Der Chefvolkswirt der Bank of England hat die britische Wirtschaft unlängst mit einer ‚Sprungfeder‘ verglichen: Sobald die Maßnahmen zur Eindämmung des Virus aufgehoben werden, würde sich die aufgestaute Konsumnachfrage sprunghaft entladen. Dieses Bild entspricht auch der Markterwartung. Aktueller Konsens ist, dass sich die Weltwirtschaft kräftig erholen wird, wenn die Volkswirtschaften dank erfolgreicher Impfkampagnen wieder hochgefahren werden können, unterstützt durch eine wachstumsförderliche Fiskal- und Geldpolitik.

 

Tatsächlich scheinen die Märkte fest an eine Rückkehr der Inflation zu glauben. In den USA ist der Anteil der Emittenten mit einem Rating von CCC oder niedriger an den Neuemissionen von Hochzinsanleihen so hoch wie zuletzt 2007. Und Anzeichen einer Blasenbildung sind nicht nur an den Kreditmärkten erkennbar.

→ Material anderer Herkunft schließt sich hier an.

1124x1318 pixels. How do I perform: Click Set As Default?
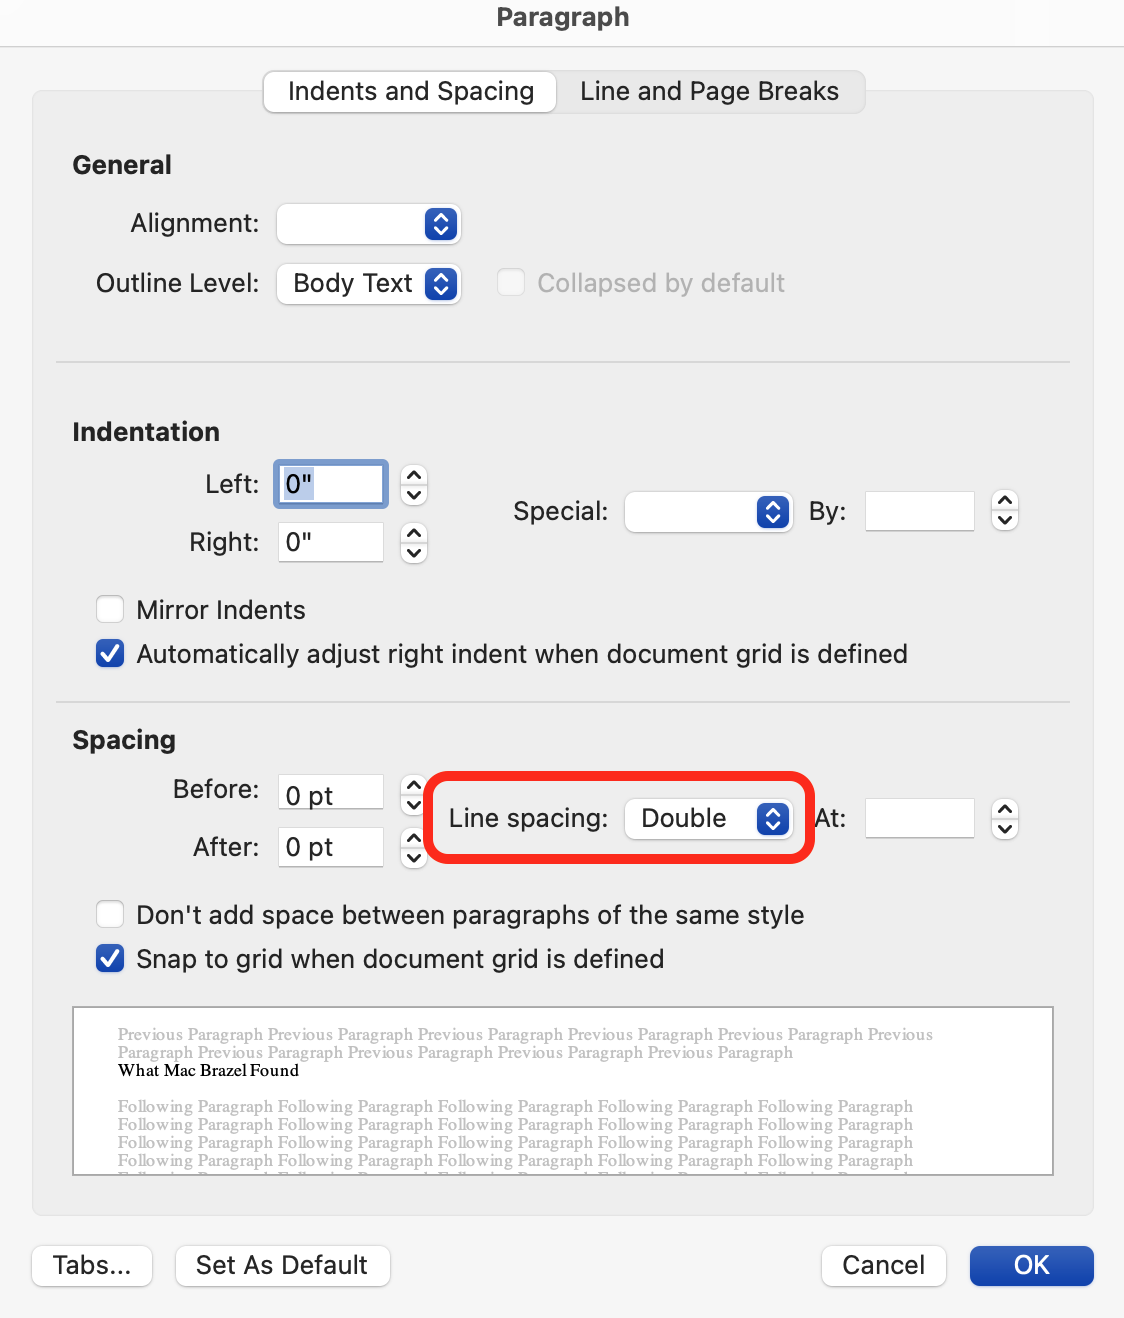282,1265
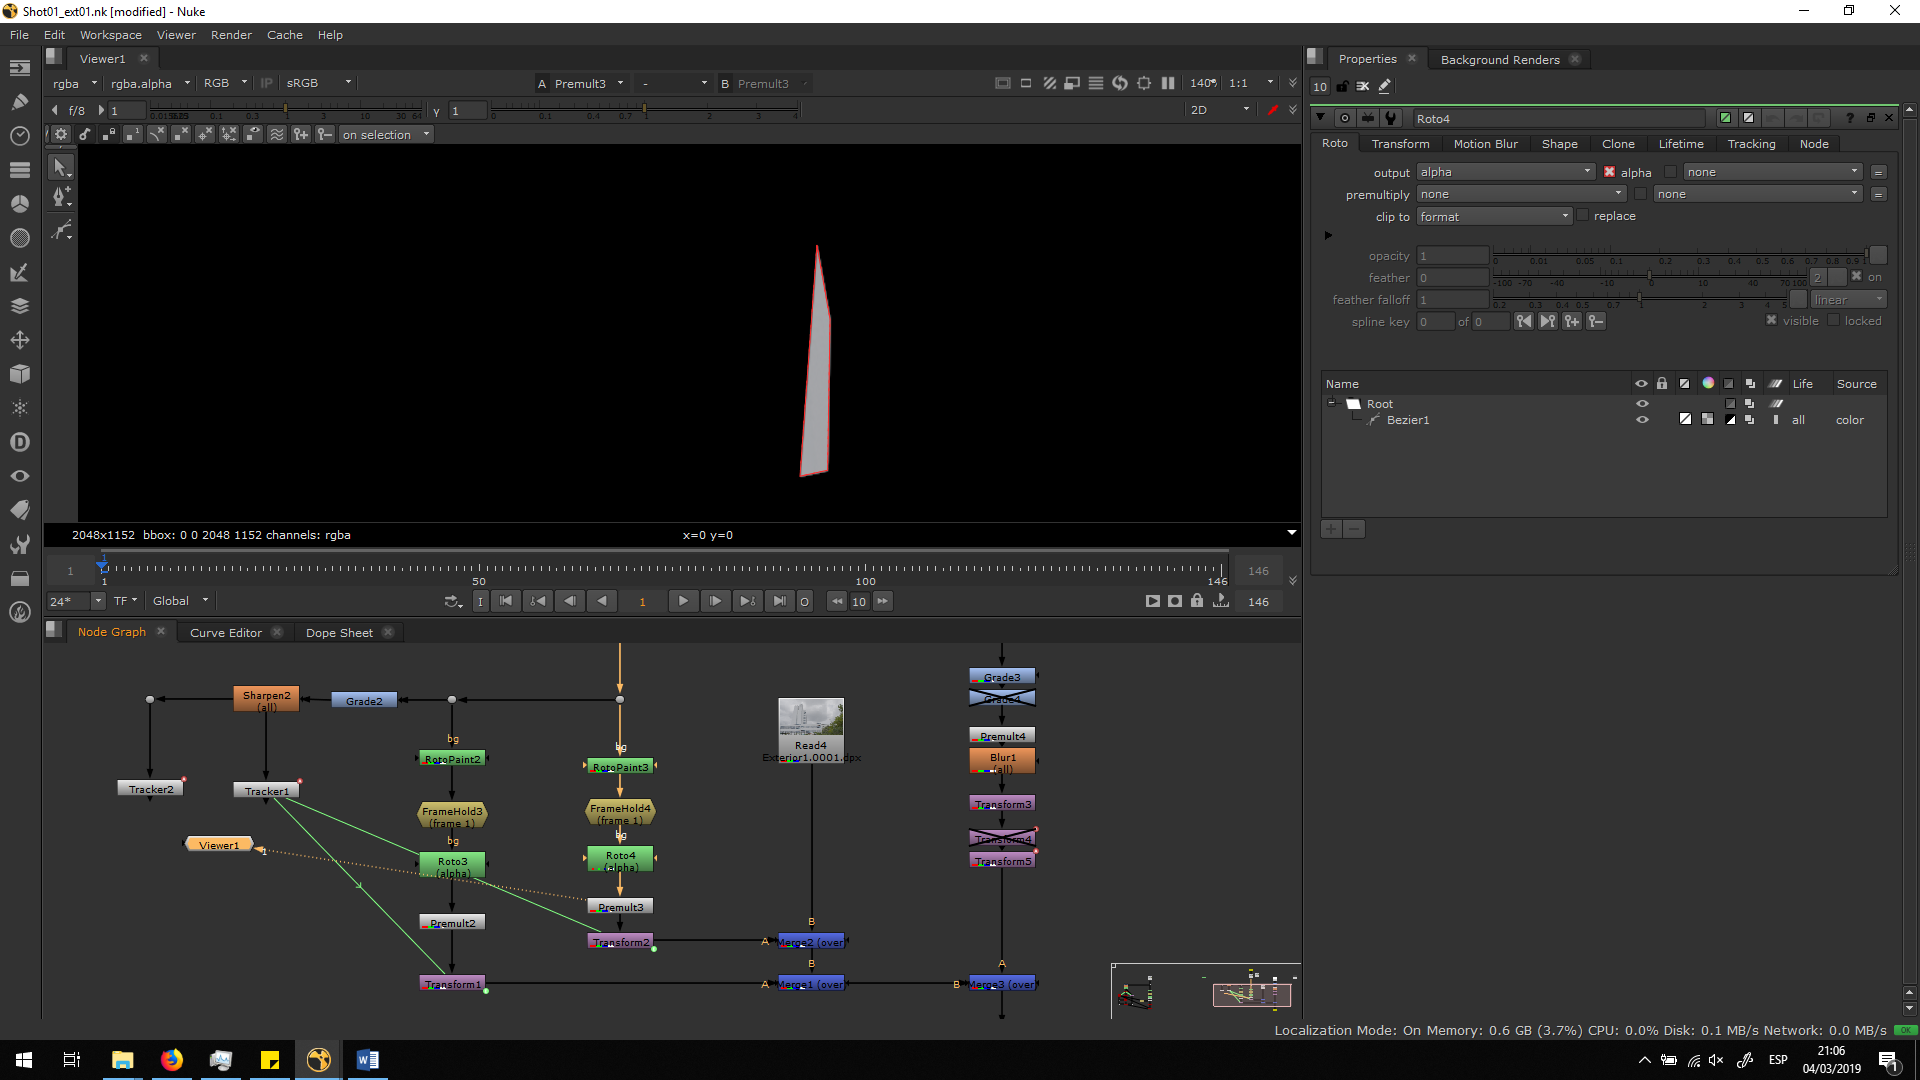The width and height of the screenshot is (1920, 1080).
Task: Open the output channel dropdown
Action: tap(1505, 172)
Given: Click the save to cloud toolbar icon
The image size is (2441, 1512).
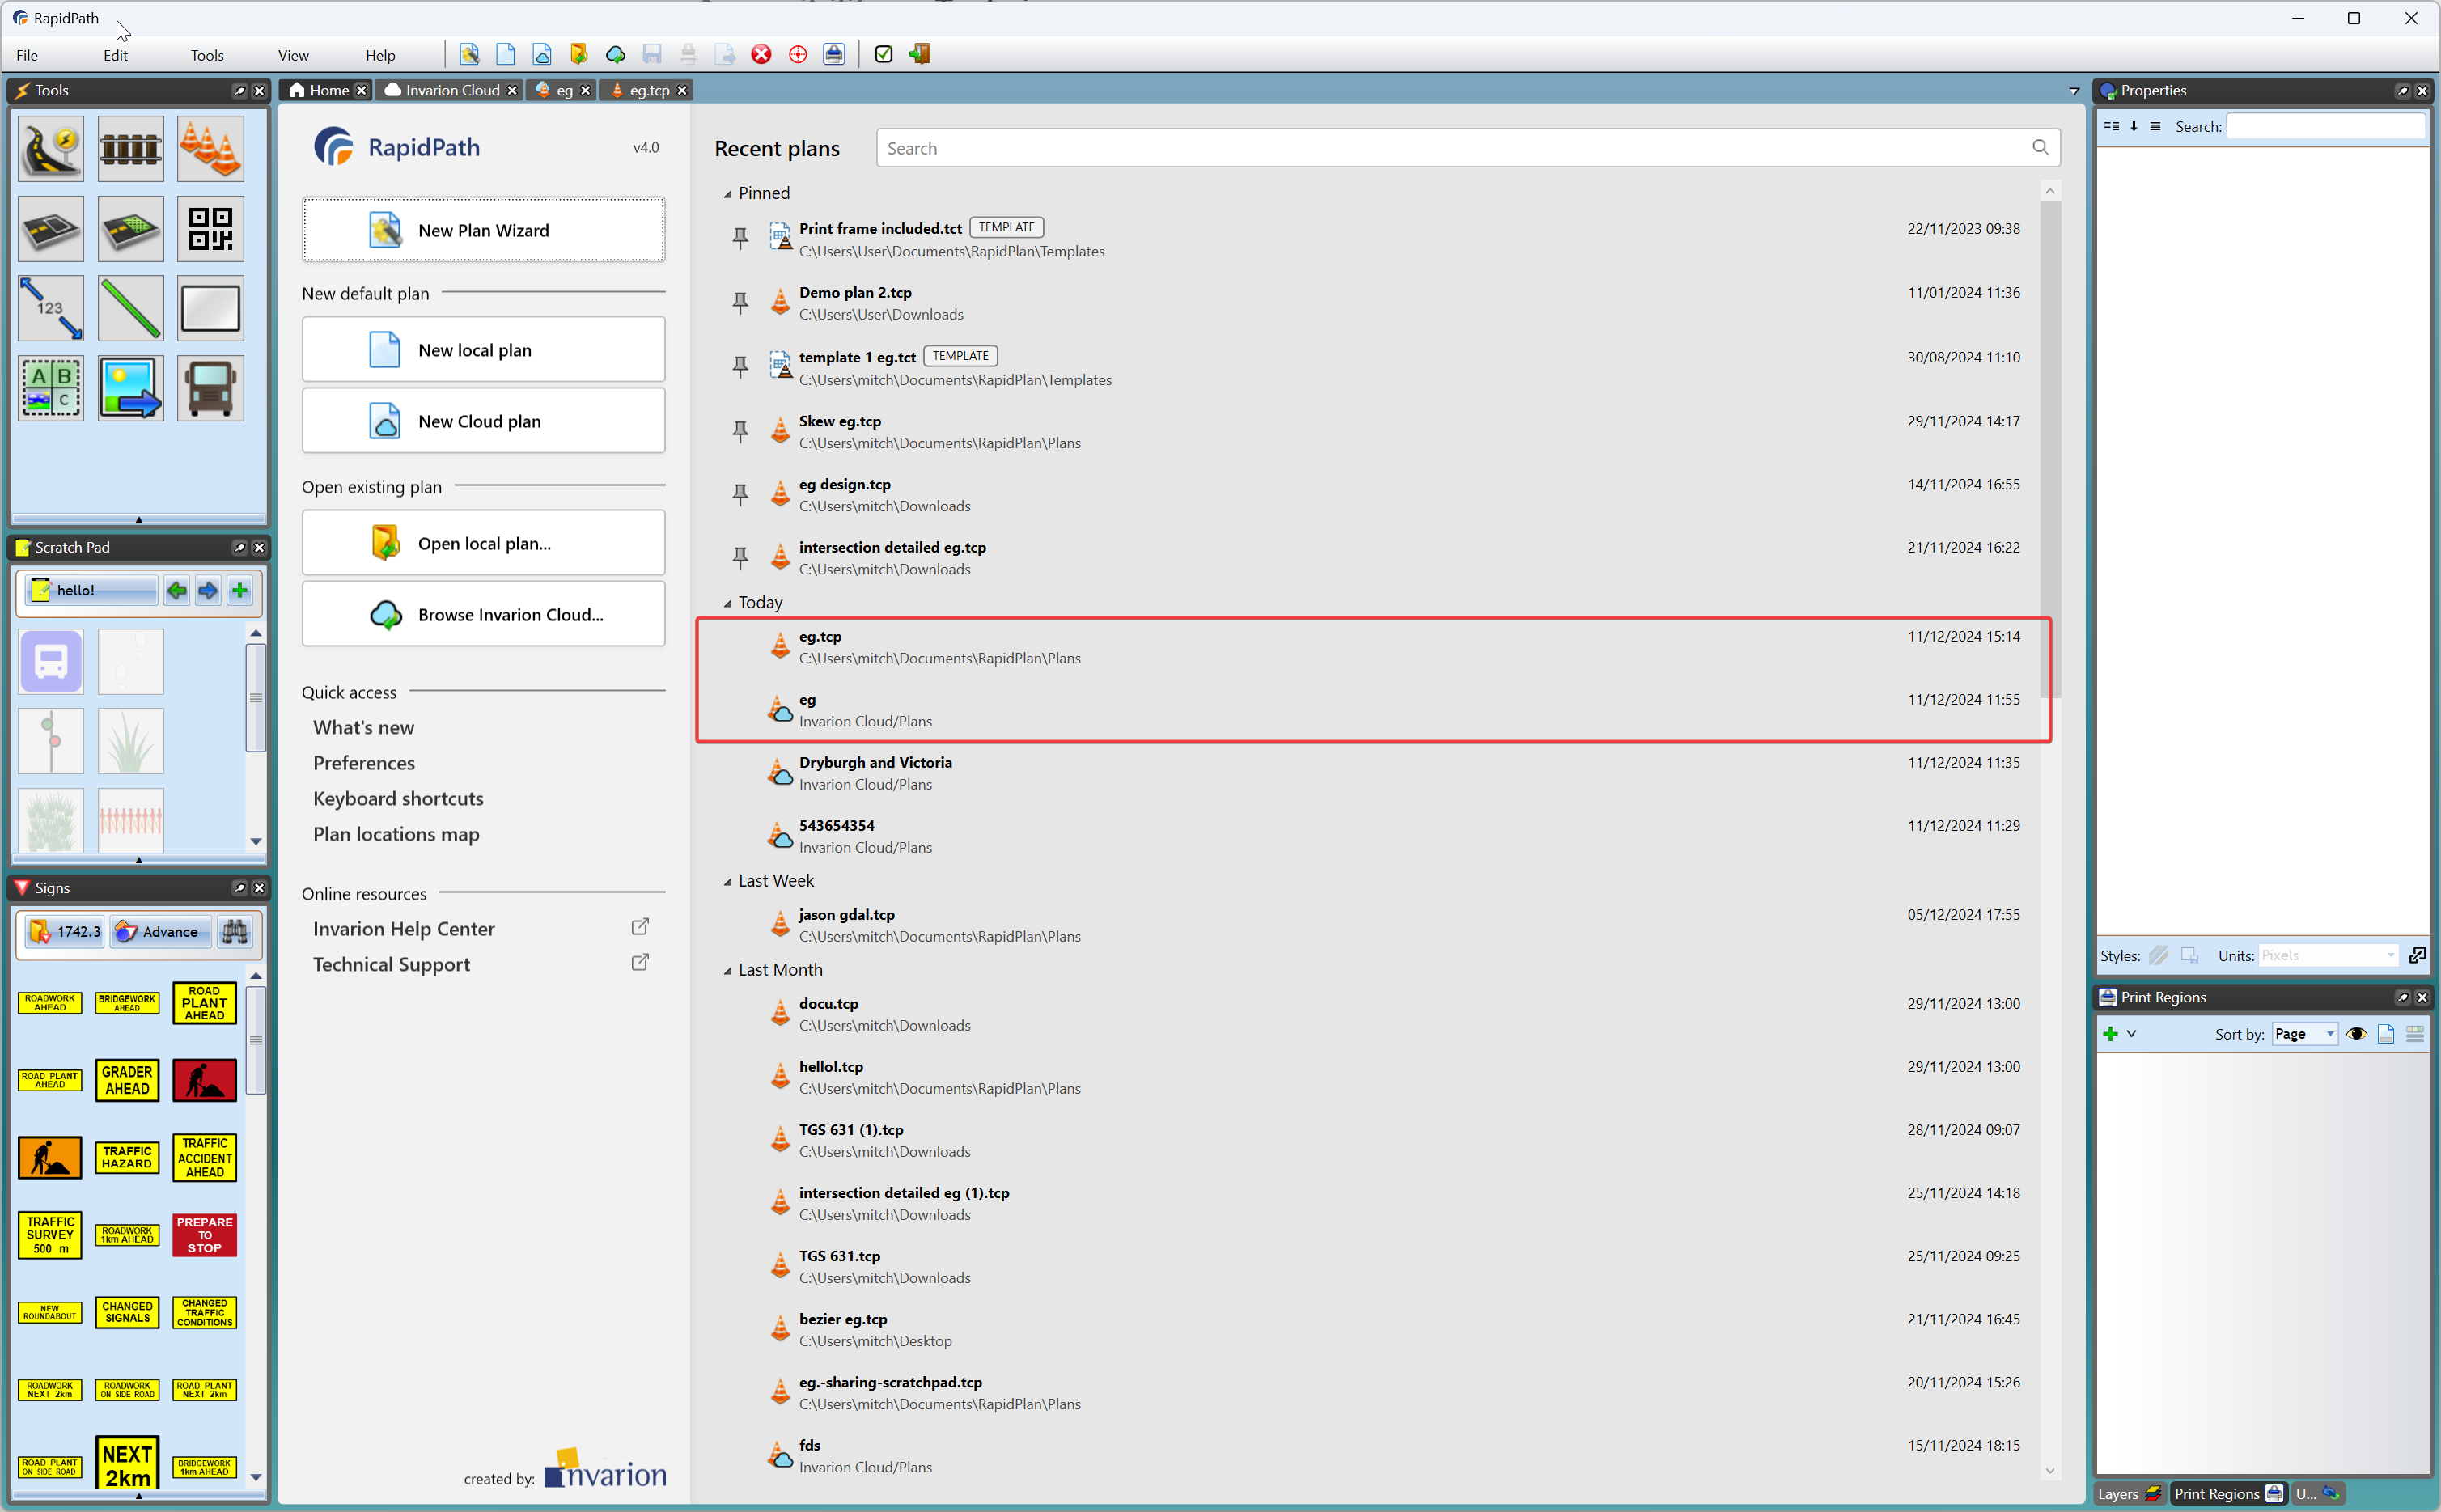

Auch der S&P 500 notiert nach seinem kurzfristigen Schwächeanfall Anfang März bereits wieder auf Allzeithochs.

 

Ich bin nach wie vor der Ansicht, dass die Reflationsprognosen übereilt sind und uns das Niedrigzinsumfeld noch für längere Zeit erhalten bleiben wird.

 

Angesichts des sehr niedrigen Ausgangsniveaus wird die Inflation sicherlich deutlich anziehen, wenn die Volkswirtschaften wieder geöffnet werden. Dieser Effekt dürfte aber schon nach wenigen Quartalen wieder verpuffen, wenn das Wachstum letztlich doch wieder hinter den Erwartungen zurückbleibt. Die Inflation wird überall durch eine Kombination mehrerer struktureller Faktoren ausgebremst: die zu hohe Verschuldung, die ‚Zombifizierung‘ der Wirtschaft (mit immer mehr Unternehmen, die nur noch durch billige Kredite am Leben gehalten werden), die alternden Bevölkerungen und die disruptiven Auswirkungen der Globalisierung, des technologischen Fortschritts und der Niedriglohnarbeit.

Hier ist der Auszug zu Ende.